- **Page excerpt**
The sBLA also includes overall survival (OS) data from the phase 3 TOWER trial, which is intended to support the conversion of blinatumomab’s accelerated approval to a full approval.
Results from the TOWER trial were recently published in NEJM.
In this study, researchers compared blinatumomab to standard of care (SOC) chemotherapy (4 different regimens) in adults with Ph- relapsed/refractory BCP-ALL.
Blinatumomab produced higher response rates and nearly doubled OS compared to SOC. The median OS was 7.7 months in the blinatumomab arm and 4 months in the SOC arm. The hazard ratio for death was 0.71 (P=0.012).
The incidence of grade 3 or higher AEs was higher in the SOC arm, but the incidence of serious AEs was higher in the blinatumomab arm.
The US Food and Drug Administration (FDA) has accepted for priority review the supplemental biologics license application (sBLA) for blinatumomab (Blincyto®).
The aim of this application is to expand the indication for blinatumomab to include all patients with relapsed or refractory B-cell precursor acute lymphoblastic leukemia (BCP-ALL) and to convert blinatumomab’s current accelerated approval to a full approval.
The FDA grants priority review to applications for products that may provide significant improvements in the treatment, diagnosis, or prevention of serious conditions.
The agency’s goal is to take action on a priority review application within 6 months of receiving it, rather than the standard 10 months.
The Prescription Drug User Fee Act target action date for the blinatumomab sBLA is August 14, 2017.
About blinatumomab
Blinatumomab is a bispecific, CD19-directed, CD3 T-cell engager (BiTE®) antibody construct that binds specifically to CD19 expressed on the surface of cells of B-lineage origin and CD3 expressed on the surface of T cells.
Blinatumomab currently has accelerated approval in the US as a treatment for adult and pediatric patients with Philadelphia chromosome-negative (Ph-) relapsed or refractory BCP-ALL.
The FDA-approved prescribing information for blinatumomab includes a boxed warning detailing the risk of cytokine release syndrome and neurologic toxicities.

- **Extracted material**

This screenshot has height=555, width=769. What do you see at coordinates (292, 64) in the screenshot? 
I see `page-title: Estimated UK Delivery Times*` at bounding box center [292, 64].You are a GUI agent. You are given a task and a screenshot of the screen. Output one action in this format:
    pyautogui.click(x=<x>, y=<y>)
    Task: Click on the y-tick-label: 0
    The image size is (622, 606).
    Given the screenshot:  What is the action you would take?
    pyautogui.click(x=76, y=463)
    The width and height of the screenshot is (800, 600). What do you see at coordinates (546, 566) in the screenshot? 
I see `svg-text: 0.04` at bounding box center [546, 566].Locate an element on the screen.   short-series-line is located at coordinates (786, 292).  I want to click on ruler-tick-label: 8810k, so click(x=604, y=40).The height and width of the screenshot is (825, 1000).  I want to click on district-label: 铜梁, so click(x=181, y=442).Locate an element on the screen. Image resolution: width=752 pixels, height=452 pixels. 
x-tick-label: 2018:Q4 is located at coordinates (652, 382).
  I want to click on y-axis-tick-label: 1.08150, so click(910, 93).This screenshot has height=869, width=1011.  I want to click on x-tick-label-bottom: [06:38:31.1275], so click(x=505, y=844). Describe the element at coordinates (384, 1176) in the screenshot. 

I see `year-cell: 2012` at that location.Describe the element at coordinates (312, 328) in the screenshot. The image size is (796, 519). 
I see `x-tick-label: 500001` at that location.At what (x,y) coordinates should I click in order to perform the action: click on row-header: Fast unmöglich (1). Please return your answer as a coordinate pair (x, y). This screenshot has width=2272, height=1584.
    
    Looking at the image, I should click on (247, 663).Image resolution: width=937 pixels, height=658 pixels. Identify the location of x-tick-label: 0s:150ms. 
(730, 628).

- **Assignment 1**
From the page excerpt on blinatumomab, retype the part that opens with the words containing "The US Food" and closes with "August 14, 2017.".
- **Assignment 2**
Answer these from the blinatumomab page excerpt:
(a) What was the median overall survival in the blinatumomab arm of the TOWER trial?
(b) What is the Prescription Drug User Fee Act target action date for the blinatumomab sBLA?
(c) Which risks does the boxed warning in blinatumomab's prescribing information detail?
- **Assignment 3**
Extend the page excerpt on blinatumomab, picking up after its final sentence.

- **Response box 1**
The US Food and Drug Administration (FDA) has accepted for priority review the supplemental biologics license application (sBLA) for blinatumomab (Blincyto®).
The aim of this application is to expand the indication for blinatumomab to include all patients with relapsed or refractory B-cell precursor acute lymphoblastic leukemia (BCP-ALL) and to convert blinatumomab’s current accelerated approval to a full approval.
The FDA grants priority review to applications for products that may provide significant improvements in the treatment, diagnosis, or prevention of serious conditions.
The agency’s goal is to take action on a priority review application within 6 months of receiving it, rather than the standard 10 months.
The Prescription Drug User Fee Act target action date for the blinatumomab sBLA is August 14, 2017.

- **Response box 2**
(a) 7.7 months
(b) August 14, 2017
(c) Cytokine release syndrome and neurologic toxicities

- **Response box 3**
Blinatumomab is also under a Risk Evaluation and Mitigation Strategy program in the US intended to inform healthcare providers about these risks.
Blinatumomab is being developed and marketed by Amgen.
About the sBLA
With this sBLA, Amgen is seeking to make blinatumomab available as a treatment for patients with Philadelphia chromosome-positive (Ph+) relapsed/refractory BCP-ALL (as well as Ph-).
To this end, the application includes data from the ALCANTARA study, which were just published in the Journal of Clinical Oncology.
In this trial, researchers evaluated blinatumomab in adults with Ph+ relapsed/refractory BCP-ALL who had failed treatment with at least 1 tyrosine kinase inhibitor.
Thirty-six percent of patients achieved a complete response or complete response with partial hematologic recovery within the first 2 cycles of blinatumomab treatment. Of these patients, 88% were minimal residual disease negative.
The most frequent adverse events (AEs) in this trial were pyrexia (58%), neurologic events (47%), febrile neutropenia (40%), and headache (31%). Three patients had grade 1/2 cytokine release syndrome, and 3 patients had grade 3 neurologic AEs.
The sBLA also includes overall survival (OS) data from the phase 3 TOWER trial, which is intended to support the conversion of blinatumomab’s accelerated approval to a full approval.
Results from the TOWER trial were recently published in NEJM.
In this study, researchers compared blinatumomab to standard of care (SOC) chemotherapy (4 different regimens) in adults with Ph- relapsed/refractory BCP-ALL.
Blinatumomab produced higher response rates and nearly doubled OS compared to SOC. The median OS was 7.7 months in the blinatumomab arm and 4 months in the SOC arm. The hazard ratio for death was 0.71 (P=0.012).
The incidence of grade 3 or higher AEs was higher in the SOC arm, but the incidence of serious AEs was higher in the blinatumomab arm.